The analyst class largely believes that Russia has more to lose in Belarus than the West might gain

A common view holds that only when Lukashenko is deserted by his allies can there be any hope of a transition to democracy. And that while a signal from Russia that Belarus’ president is finished might spur some in the country’s elite to reconsider their support, more could go wrong than may go well. The elite may yet wager that an advancing opposition means, for them, the loss of everything. That may be enough to guarantee supporting Lukashenko, come what may.

Russian backing might aid Lukashenko, or its lack might leave him a little less secure, but the elites in Belarus are the essential element, others suggested. To conciliate them is essential, or in fear of what a new opposition politics may resemble, they will support the old order in fear of the new.

The opposition has one great rhetorical strength. It has no prospectus, nor any particular, and possibly compromised, candidate whose arrival in office is a goal of protests. It is not a front for a particular interest or egoist. All its leaders claim to want is fresh elections. But this does present its own problems.

There is in Belarus the makings of a vibrant multi-party democracy

Here’s the mainstream view of Belarusian politics, at least in Europe: the parties in office survive to support the regime as it exists. They are the only operations which are capable, as things stand, of fighting elections. In any hastily organised legislative elections carried out to appease protests, reformists and oppositionists risk loss for the sake of fulfilling their demands. The opposition’s demands are limited for sadly pragmatic reasons, I was told.

Those of a more optimistic view take a different tack. If presidential elections were run today, it is likely Sviatlana Tsikhanouskaya, or an oppositionist of her stature, would win. And it is not beyond possibility that the opposition’s natural divisions, rather than undermining its efforts, signal something else: that there is in Belarus the makings of a vibrant multi-party democracy, ready and waiting to take shape. But all this is theory while the present regime remains.

Here we approach the rub, and where the idea that wilful Western determination to see Lukashenko replaced, which I expressed earlier in the month, conflicts with received opinion. To many minds, it simply cannot work.

The analyst class largely believes that Russia has more to lose in Belarus than the West might gain. Lukashenko will more likely go through Russia holding back than anyone else stepping in. Russia must be prevented from doing so, and mollified if necessary.

We must recall, as Russia’s leaders do, the spectre of the colour revolutions of this century which displaced many heads of the post-Soviet world. The Kremlin remembers the Maidan in Ukraine: and remembers its favoured leader fleeing the country, while Victoria Nuland, America’s Assistant Secretary of State, handed out sandwiches to the protesters in Kiev.

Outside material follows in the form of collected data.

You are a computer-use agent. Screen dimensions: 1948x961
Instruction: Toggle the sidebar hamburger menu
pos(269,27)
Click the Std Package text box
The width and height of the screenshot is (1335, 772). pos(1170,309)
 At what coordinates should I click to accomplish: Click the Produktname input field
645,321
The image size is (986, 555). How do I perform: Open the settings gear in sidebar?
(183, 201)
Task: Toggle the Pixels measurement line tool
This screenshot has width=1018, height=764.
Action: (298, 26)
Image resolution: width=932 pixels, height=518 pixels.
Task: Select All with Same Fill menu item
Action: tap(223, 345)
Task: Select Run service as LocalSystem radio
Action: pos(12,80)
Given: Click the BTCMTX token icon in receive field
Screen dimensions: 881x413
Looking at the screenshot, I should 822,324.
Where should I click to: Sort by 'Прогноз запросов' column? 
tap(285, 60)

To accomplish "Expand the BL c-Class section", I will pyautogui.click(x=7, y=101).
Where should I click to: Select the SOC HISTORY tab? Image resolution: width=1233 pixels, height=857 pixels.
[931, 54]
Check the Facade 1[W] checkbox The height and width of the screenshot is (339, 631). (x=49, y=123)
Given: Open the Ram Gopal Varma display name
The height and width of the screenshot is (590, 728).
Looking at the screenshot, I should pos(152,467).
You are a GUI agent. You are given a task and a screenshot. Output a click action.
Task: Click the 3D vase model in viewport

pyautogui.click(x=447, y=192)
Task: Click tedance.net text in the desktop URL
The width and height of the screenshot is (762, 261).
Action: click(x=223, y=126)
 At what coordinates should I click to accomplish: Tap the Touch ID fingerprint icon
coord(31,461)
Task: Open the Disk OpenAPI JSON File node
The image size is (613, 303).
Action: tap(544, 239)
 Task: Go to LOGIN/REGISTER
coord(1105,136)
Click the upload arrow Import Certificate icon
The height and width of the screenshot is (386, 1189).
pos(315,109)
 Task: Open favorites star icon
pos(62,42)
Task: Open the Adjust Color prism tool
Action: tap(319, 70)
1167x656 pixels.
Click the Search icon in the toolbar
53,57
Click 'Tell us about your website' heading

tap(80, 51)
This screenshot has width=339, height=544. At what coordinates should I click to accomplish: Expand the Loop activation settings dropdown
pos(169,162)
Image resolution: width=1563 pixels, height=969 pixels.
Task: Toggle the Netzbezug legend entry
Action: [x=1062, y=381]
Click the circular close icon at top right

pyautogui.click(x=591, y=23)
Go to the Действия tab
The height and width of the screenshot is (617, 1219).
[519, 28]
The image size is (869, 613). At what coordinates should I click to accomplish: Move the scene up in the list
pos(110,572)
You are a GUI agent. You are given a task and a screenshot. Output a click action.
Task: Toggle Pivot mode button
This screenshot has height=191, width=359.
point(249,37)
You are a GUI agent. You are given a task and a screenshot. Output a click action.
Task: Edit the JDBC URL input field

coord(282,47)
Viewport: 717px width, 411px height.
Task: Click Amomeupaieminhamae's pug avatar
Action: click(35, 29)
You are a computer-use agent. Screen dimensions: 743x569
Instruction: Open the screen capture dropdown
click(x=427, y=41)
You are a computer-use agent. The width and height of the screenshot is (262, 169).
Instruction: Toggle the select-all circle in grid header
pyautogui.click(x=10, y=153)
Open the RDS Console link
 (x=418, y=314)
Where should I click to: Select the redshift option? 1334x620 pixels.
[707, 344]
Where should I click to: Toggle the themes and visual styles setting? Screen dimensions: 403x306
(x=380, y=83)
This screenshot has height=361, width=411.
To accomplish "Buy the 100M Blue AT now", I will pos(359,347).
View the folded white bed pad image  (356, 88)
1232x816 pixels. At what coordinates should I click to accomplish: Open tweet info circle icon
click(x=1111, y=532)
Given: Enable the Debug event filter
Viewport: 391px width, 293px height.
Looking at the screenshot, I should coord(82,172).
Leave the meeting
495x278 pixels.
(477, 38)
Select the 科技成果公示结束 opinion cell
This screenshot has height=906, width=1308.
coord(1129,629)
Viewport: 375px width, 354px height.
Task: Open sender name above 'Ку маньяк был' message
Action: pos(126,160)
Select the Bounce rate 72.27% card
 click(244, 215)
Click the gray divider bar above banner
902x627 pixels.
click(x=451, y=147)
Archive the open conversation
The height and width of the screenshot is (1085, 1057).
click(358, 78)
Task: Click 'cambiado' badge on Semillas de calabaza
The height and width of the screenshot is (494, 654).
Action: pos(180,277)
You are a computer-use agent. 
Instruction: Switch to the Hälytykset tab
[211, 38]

The analysts hold that, to avoid Russia picking up on the wrong signals and intervening decisively in order to derail any possible transition, gestures like ostentatiously calling Vladimir Putin to discuss the future of Belarus are needed. After all, some of them maintain that so far, Russia’s reaction to Belarus’ turmoil has been rather restrained.

Now, observers are welcome to make of these signs what they will. Kremlinology is not a new pursuit. There is discussion to be had. But in Belarus things are beginning to look rather far beyond conciliation. A point I made in early September and, I fear must repeat here, is this: in Belarus as in Venezuela, inertia has its own tragic power. A dictator clinging limpet-like to the organs of state is often harder to dislodge than many would otherwise imagine.

And in Venezuela and now in Belarus, the forces abetting inertia are the ones most able, and most delightedly willing, to mobilise violence against the opposition they see threaten all they have secured, and all that concession may cause them soon to lose. We may not know how best to help Belarus. But it would likely not hurt to look as if we might try.